Integration of recreational fishing (RF) into harvest strategies (HS) is necessary for many fisheries in Australia, to account for catches that can equal or exceed commercial catch for some key species and to address biological and experiential objectives of the RF sector. Both the Productivity Commission’s report Marine Fisheries and Aquaculture (2016) and the ICES Report from the Working Group Recreational Fishing Surveys (2018) recommend formal integration of RF into stock assessments and harvest strategies. Failure to do so puts sustainable management goals and legislated state and Commonwealth fisheries requirements at risk.

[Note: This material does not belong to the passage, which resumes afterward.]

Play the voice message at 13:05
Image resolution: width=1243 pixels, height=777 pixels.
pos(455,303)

Equitable and quantitative inclusion of RF in harvest strategies is rare. This stems from a traditional focus on the commercial sector and budgetary challenges involved with representatively sampling RF. It is therefore unclear: 1) what types of RF data and monitoring best service stock assessments, (2) which data also track indicators of recreational objectives (often related to the fishing experience), and (3) how to integrate harvest strategy components for multiple sectors. The need to address these knowledge gaps was highlighted by the FRDC priority research call in 2018 - “Integrating recreational fishery data into harvest strategies for multi-sector fisheries in New South Wales”. NSW provides an important test case for addressing issues around RF integration that are faced by most jurisdictions.

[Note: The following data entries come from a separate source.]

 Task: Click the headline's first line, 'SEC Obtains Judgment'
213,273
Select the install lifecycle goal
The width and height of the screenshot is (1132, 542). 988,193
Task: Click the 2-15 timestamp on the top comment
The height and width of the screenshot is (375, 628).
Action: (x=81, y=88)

Harvest strategy development for multi-sector fisheries requires a transparent and defensible process due to complexities in addressing diverse objectives and apprehension among stakeholder groups. Structured workshops that use easily-understandable, interactive decision support tools and involve independent experts and stakeholder representatives are likely to provide best outcomes. ‘FishPath’ is a leading harvest strategy decision support tool and “bottom up” engagement philosophy that allows experts and stakeholders to interactively contribute to harvest strategy development in a transparent workshop setting. However, it requires additional development in recreational and multi-sector contexts.